→ **What the exercise asks**
Word for word, retype the lines from the one containing "You are a computer-use" to the one containing "At what coordinates" below, keeping both end lines and dropping the pictures.

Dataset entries
*** Block opens ***
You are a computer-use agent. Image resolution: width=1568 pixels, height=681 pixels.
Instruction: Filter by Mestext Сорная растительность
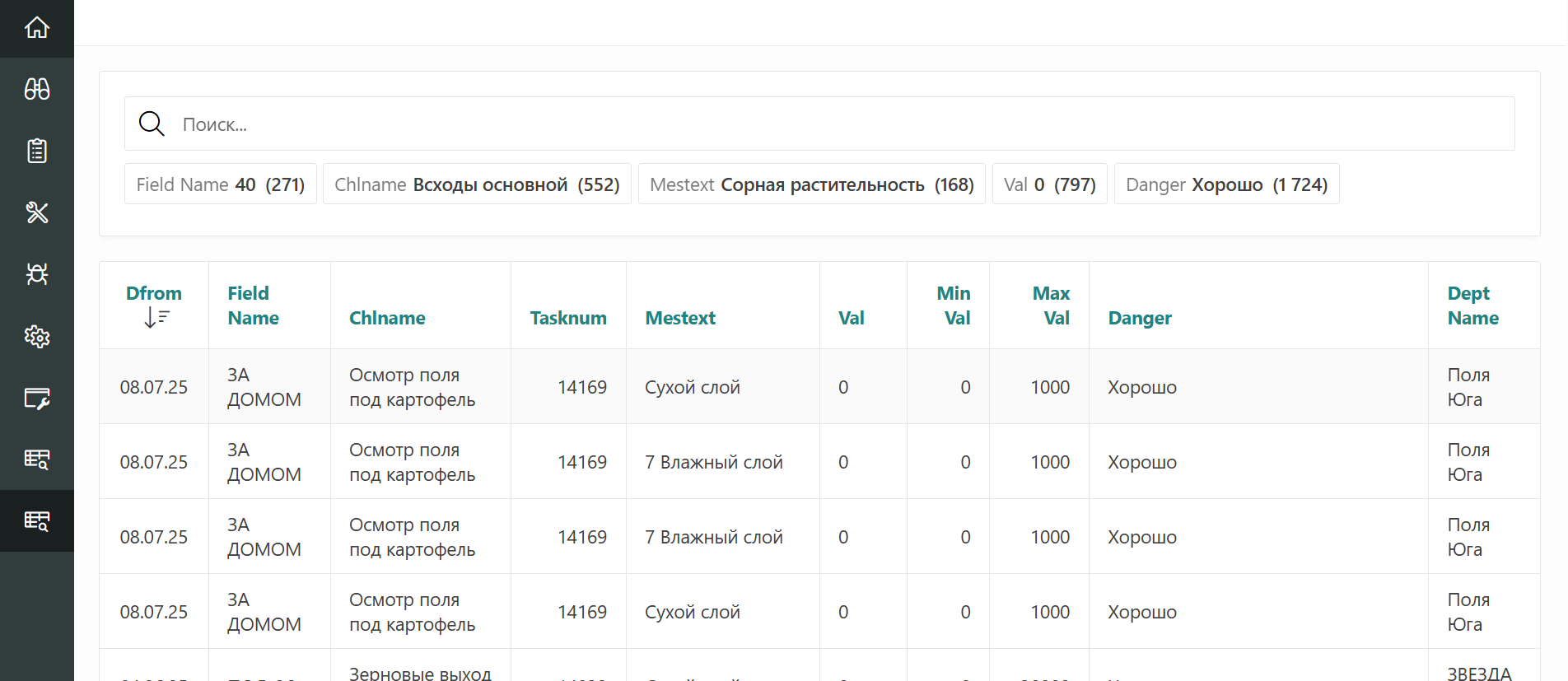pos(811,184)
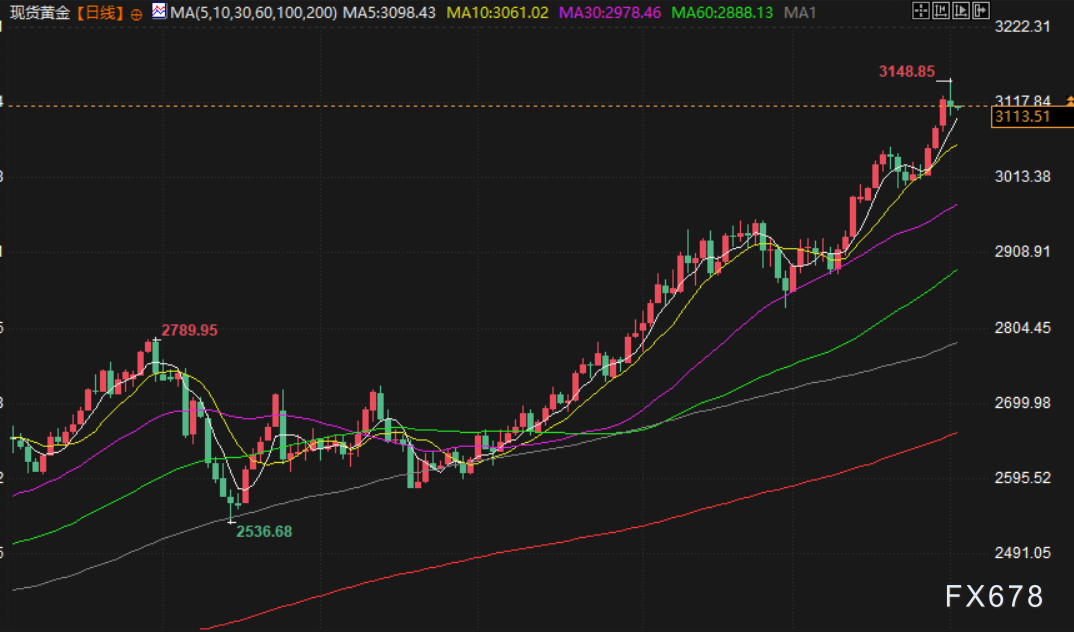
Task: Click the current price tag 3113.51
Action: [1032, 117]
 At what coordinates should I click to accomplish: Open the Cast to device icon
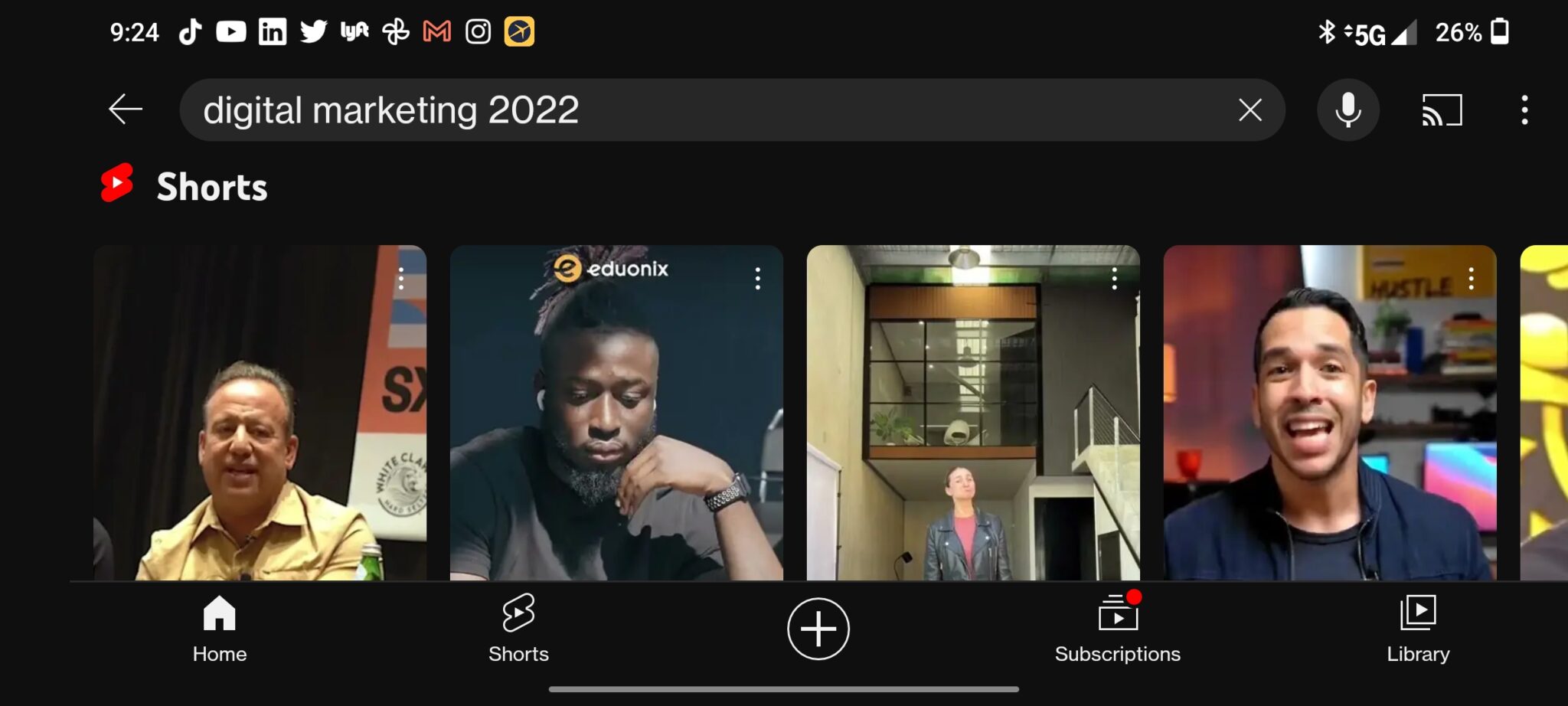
*** Block closes ***
*** Block opens ***
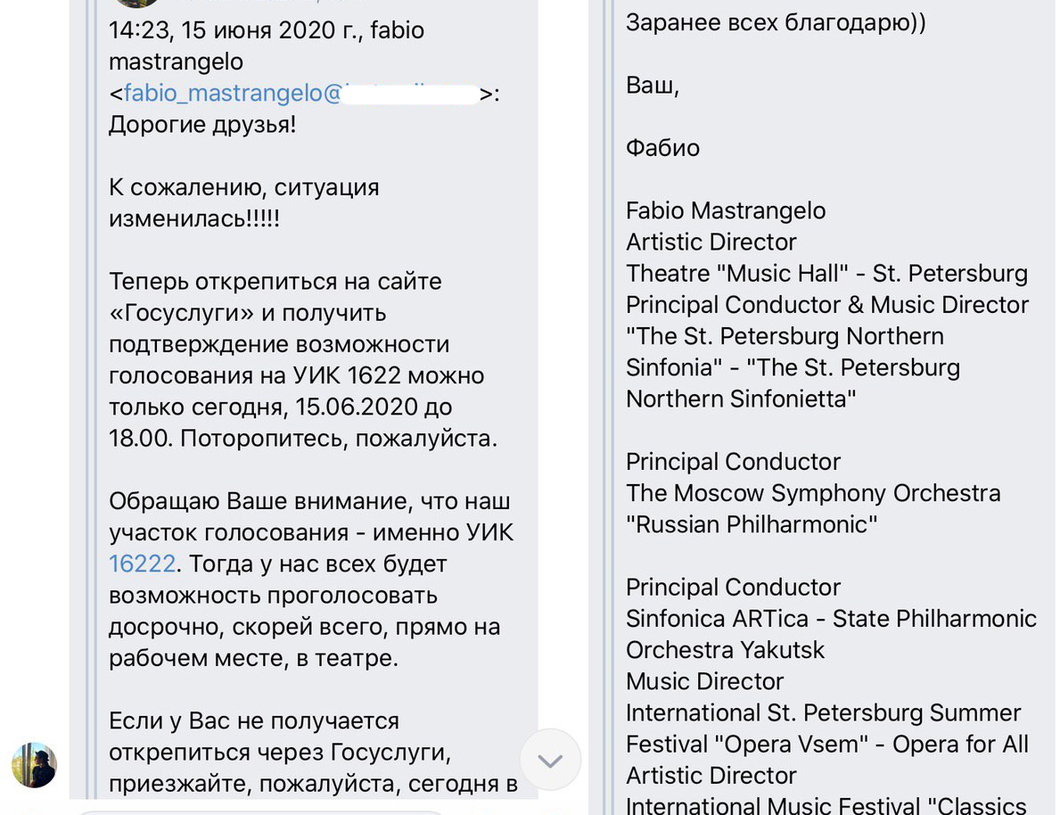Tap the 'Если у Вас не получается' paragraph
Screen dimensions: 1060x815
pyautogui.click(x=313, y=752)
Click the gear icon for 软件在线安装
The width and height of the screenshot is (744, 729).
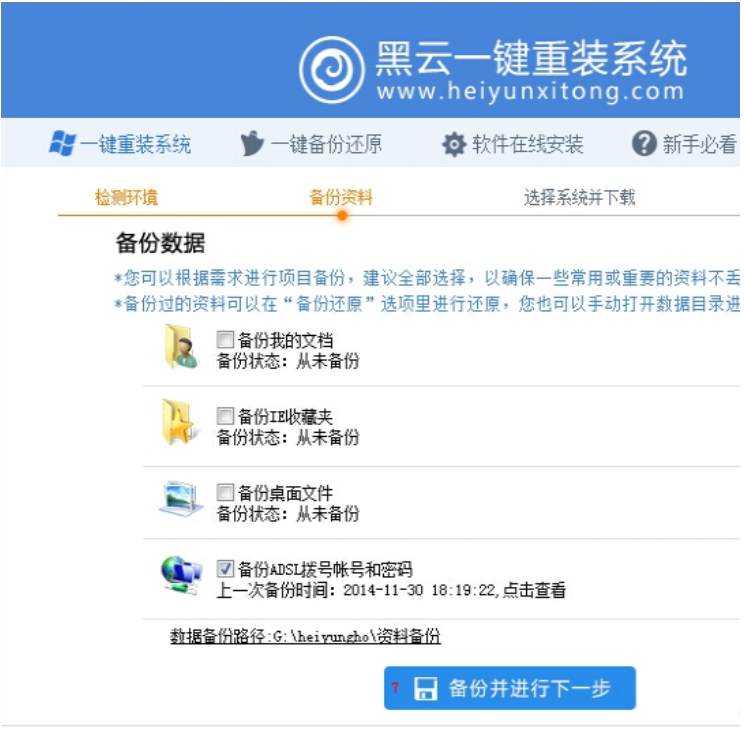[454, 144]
*** Block closes ***
→ **Expected answer**
You are a computer-use agent. Image resolution: width=1568 pixels, height=681 pixels.
Instruction: Filter by Mestext Сорная растительность
pos(811,184)
Task: Click the current price tag 3113.51
Action: [1032, 117]
 At what coordinates should I click to accomplish: Open the Cast to device icon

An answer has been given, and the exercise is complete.